#### Task statement
Copy, exactly and without additions, every line in the records below from the one holding "Given: Click the 'acts' section heading" through the one holding "You are a computer-use agent. 631x550 pixels.", both ends included.

====== Records shown

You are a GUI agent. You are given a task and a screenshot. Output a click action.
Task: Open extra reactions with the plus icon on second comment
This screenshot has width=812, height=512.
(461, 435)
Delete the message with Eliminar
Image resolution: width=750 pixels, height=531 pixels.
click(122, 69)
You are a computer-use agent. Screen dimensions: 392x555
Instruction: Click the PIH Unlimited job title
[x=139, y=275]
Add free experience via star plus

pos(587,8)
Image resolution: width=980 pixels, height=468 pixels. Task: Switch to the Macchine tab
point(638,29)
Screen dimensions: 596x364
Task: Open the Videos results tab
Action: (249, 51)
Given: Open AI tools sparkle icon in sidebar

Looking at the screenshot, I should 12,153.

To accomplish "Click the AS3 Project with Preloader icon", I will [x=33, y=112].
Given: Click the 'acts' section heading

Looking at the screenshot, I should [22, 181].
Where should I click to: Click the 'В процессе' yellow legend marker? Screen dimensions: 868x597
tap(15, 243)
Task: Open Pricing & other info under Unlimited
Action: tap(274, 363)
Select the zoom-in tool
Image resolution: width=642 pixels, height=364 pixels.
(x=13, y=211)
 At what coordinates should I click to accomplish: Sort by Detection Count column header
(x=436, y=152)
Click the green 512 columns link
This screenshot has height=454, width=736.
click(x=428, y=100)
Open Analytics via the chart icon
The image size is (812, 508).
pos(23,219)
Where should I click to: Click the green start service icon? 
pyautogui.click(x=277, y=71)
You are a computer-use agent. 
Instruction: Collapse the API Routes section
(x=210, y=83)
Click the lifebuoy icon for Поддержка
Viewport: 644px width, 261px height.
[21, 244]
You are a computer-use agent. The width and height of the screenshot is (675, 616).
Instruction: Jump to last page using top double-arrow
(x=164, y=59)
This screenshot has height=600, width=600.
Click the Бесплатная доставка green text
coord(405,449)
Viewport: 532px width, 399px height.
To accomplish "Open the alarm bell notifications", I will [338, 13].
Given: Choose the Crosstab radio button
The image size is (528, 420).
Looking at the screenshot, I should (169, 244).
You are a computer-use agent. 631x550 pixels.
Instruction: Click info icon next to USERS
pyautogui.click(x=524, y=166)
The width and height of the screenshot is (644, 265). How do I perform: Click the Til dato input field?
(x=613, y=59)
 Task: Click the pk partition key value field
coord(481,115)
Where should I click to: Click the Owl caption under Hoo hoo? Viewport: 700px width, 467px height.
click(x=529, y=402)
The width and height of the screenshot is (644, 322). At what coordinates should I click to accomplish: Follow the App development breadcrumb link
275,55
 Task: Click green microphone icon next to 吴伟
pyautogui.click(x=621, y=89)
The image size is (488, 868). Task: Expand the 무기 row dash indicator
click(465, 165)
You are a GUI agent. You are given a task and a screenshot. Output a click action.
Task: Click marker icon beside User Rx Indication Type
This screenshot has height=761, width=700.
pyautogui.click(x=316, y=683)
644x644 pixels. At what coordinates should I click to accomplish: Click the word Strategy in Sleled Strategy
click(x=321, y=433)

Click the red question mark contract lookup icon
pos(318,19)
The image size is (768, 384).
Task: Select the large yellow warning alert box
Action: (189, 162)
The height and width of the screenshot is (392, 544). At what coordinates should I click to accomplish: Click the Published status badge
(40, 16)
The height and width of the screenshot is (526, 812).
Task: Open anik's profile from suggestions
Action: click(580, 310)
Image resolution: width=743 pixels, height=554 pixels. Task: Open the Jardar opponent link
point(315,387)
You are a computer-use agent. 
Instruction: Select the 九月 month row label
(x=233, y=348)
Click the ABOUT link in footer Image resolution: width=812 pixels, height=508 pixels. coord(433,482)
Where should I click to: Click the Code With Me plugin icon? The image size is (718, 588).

============

#### Response box
Given: Click the 'acts' section heading

Looking at the screenshot, I should [22, 181].
Where should I click to: Click the 'В процессе' yellow legend marker? Screen dimensions: 868x597
tap(15, 243)
Task: Open Pricing & other info under Unlimited
Action: tap(274, 363)
Select the zoom-in tool
Image resolution: width=642 pixels, height=364 pixels.
(x=13, y=211)
 At what coordinates should I click to accomplish: Sort by Detection Count column header
(x=436, y=152)
Click the green 512 columns link
This screenshot has height=454, width=736.
click(x=428, y=100)
Open Analytics via the chart icon
The image size is (812, 508).
pos(23,219)
Where should I click to: Click the green start service icon? 
pyautogui.click(x=277, y=71)
You are a computer-use agent. 
Instruction: Collapse the API Routes section
(x=210, y=83)
Click the lifebuoy icon for Поддержка
Viewport: 644px width, 261px height.
[21, 244]
You are a computer-use agent. The width and height of the screenshot is (675, 616).
Instruction: Jump to last page using top double-arrow
(x=164, y=59)
This screenshot has height=600, width=600.
Click the Бесплатная доставка green text
coord(405,449)
Viewport: 532px width, 399px height.
To accomplish "Open the alarm bell notifications", I will [338, 13].
Given: Choose the Crosstab radio button
The image size is (528, 420).
Looking at the screenshot, I should (169, 244).
You are a computer-use agent. 631x550 pixels.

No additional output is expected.